Hussain moved to fifty soon after the interval, but Trescothick was on his way when he mistakenly shouldered arms to a rare one from Yohannan that cut back and shuddered into his off stump. Trescothick, who has now scored at least a half-century in each of his five first Tests against a new country, was out for 66 and England were 129 for 2.

Graham Thorpe kept the scoreboard ticking over nicely with a cameo 23 before driving ambitiously at the bustling seam-up of Iqbal Siddiqui and providing Laxman with another catch at second slip (172 for 3). It was the cue for some audacious aerial blows from Hussain, who briefly dented Harbhajan's figures by carting him over mid-on for four, launching him over extra-cover for six and slogging him over square leg for three.

But it couldn't last and on the stroke of tea Hussain prodded Harbhajan straight to Laxman at silly point to depart for 85 (200 for 4), thus marginally improving on his career average against India before this innings of just under 80.

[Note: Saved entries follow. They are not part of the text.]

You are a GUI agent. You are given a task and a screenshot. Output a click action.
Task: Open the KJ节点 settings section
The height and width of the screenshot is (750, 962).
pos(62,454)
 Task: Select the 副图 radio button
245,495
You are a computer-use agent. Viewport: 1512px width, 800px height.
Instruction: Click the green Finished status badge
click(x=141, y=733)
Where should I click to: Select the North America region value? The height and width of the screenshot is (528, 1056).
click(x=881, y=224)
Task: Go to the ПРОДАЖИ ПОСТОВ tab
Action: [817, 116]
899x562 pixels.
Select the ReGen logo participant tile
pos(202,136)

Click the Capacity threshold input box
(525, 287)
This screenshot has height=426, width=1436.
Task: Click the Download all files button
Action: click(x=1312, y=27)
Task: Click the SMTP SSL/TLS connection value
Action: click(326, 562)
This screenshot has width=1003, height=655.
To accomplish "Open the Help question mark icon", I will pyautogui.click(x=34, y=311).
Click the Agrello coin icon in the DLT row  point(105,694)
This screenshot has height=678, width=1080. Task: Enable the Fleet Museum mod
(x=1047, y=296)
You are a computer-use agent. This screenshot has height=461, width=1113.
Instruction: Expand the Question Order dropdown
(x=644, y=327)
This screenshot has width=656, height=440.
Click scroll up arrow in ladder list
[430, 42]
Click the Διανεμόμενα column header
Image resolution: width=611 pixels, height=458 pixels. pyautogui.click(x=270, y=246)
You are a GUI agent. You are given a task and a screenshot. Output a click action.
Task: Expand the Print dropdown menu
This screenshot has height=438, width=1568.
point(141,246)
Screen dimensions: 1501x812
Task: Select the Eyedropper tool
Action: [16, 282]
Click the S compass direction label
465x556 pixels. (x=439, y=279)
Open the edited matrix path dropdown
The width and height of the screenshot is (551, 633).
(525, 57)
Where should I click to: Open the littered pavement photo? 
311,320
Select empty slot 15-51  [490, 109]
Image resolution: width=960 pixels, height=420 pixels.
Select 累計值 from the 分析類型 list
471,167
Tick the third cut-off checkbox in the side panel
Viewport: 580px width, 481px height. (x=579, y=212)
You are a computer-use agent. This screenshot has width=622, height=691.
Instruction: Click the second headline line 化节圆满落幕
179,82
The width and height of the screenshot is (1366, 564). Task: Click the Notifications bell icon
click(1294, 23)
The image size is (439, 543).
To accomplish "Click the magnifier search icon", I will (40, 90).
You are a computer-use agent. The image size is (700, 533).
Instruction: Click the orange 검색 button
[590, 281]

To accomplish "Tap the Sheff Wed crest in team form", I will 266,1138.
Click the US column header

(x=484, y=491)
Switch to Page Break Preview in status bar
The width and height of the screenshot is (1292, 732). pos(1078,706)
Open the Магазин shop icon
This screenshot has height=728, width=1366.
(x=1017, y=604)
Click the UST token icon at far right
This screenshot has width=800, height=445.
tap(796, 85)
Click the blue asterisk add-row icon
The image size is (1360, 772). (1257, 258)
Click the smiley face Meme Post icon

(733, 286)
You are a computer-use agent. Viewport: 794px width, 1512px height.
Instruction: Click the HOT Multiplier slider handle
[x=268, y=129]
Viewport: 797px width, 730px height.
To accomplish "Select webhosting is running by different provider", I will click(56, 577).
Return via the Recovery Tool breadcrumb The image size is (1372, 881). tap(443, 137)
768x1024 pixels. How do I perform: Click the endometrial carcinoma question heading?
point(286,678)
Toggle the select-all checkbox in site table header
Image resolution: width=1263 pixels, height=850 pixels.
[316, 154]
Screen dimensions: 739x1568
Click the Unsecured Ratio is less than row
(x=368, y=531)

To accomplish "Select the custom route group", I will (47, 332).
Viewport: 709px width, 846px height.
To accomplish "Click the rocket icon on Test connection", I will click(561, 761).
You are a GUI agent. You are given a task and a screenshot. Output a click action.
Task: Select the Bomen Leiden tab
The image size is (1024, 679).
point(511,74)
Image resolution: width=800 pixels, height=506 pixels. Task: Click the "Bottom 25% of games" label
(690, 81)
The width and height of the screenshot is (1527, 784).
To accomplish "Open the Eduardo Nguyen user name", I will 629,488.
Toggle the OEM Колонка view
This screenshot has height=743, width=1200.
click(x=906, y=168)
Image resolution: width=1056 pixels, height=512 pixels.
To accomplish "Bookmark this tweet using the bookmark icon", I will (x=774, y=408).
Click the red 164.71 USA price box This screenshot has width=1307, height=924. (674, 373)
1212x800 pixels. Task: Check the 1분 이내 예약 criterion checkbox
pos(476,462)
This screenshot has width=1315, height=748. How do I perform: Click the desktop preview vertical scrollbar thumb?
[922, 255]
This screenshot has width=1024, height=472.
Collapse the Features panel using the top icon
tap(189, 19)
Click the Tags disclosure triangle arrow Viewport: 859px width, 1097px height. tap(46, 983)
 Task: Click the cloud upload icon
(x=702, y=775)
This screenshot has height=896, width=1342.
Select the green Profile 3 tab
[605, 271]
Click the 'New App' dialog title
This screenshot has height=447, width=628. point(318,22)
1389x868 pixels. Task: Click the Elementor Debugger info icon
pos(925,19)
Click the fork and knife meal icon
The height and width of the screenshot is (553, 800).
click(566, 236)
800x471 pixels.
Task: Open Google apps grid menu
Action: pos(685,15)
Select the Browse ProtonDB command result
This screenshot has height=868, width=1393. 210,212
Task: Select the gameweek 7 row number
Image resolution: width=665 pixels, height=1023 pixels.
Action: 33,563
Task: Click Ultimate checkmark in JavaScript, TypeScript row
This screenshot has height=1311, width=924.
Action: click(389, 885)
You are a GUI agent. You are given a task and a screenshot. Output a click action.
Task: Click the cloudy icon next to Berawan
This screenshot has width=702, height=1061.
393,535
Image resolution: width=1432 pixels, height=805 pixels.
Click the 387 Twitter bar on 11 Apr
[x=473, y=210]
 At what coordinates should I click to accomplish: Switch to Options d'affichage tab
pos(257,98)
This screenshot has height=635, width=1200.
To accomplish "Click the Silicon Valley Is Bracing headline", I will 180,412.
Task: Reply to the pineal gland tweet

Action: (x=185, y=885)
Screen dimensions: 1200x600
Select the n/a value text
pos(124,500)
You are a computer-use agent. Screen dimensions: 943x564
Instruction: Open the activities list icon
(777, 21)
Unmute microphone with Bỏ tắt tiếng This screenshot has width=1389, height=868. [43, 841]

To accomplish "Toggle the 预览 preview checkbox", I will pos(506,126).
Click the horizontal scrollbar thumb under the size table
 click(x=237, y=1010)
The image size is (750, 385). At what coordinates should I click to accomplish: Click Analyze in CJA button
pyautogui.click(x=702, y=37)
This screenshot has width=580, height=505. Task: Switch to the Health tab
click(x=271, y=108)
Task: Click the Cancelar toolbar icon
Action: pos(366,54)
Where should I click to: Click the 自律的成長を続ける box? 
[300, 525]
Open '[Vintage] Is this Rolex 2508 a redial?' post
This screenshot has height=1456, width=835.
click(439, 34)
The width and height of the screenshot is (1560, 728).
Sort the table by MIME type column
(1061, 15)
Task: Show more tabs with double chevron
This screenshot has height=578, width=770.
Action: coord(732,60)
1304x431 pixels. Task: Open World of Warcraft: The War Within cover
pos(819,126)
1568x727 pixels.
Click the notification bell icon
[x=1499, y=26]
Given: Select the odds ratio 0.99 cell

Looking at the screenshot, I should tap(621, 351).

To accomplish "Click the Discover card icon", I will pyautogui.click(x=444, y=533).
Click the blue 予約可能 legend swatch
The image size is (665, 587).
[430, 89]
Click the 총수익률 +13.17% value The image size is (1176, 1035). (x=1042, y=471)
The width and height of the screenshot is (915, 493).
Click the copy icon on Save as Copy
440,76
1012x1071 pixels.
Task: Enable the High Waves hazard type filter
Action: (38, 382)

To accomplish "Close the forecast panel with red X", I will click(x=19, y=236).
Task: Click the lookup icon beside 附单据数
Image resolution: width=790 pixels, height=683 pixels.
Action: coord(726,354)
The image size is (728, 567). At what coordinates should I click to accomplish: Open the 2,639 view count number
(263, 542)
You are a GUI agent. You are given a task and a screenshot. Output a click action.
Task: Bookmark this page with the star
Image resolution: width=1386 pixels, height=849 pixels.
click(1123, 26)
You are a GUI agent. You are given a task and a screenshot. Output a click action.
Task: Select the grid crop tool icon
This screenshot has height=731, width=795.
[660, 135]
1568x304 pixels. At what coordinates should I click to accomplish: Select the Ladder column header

It was the catalyst India needed, and after tea England resembled the rabbits-in-headlights of their predecessors in 1992-93. They did strike one blow when India came out to bat - Mark Butcher bowled Das for 2 as he tried to shoulder arms - but this was India's day.

And all without a mention of Virender Sehwag or Jagmohan Dalmiya. Things must be looking up.

India 1 SS Das, 2 Sanjay Bangar, 3 Rahul Dravid, 4 Sachin Tendulkar, 5 VVS Laxman, 6 Sourav Ganguly, 7 Deep Dasgupta, 8 Harbhajan Singh, 9 Anil Kumble, 10 Iqbal Siddiqui, 11 Tinu Yohannan.

England 1 Marcus Trescothick, 2 Mark Butcher, 3 Nasser Hussain (capt), 4 Graham Thorpe, 5 Mark Ramprakash, 6 Andy Flintoff, 7 Craig White, 8 James Foster (wkt), 9 James Ormond, 10 Richard Dawson, 11 Matthew Hoggard.

Lawrence Booth is assistant editor of Wisden.com.